▸ **EXERCISE GOAL**: Count every line below that contains "arrow", then state the total with no other output.

□ □ □ □ □ □ □

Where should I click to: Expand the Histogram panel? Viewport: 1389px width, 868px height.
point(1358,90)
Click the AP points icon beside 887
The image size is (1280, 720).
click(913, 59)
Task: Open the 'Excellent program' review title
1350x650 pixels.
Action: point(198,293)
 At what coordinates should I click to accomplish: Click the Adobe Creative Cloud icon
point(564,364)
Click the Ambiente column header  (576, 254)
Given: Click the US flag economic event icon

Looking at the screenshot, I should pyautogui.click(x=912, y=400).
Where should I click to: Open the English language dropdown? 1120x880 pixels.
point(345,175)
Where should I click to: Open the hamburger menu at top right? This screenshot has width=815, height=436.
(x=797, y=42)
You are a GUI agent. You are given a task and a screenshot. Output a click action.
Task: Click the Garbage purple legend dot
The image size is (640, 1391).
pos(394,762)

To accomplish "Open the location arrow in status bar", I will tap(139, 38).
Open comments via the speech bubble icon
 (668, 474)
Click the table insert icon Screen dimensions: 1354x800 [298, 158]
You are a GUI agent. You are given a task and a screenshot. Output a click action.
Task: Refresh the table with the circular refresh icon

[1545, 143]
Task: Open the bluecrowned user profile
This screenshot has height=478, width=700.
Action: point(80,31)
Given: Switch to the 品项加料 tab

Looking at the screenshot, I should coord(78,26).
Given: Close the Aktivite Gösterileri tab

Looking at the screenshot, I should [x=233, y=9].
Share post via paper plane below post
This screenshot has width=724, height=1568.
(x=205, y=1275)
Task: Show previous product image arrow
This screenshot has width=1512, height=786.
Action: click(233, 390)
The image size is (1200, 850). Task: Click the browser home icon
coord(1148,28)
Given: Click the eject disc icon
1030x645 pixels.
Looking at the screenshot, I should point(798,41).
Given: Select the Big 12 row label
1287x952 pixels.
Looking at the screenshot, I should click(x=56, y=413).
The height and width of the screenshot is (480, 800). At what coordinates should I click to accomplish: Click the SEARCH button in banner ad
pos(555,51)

□ □ □ □ □ □ □

▸ **PROBLEM SOLUTION**: 2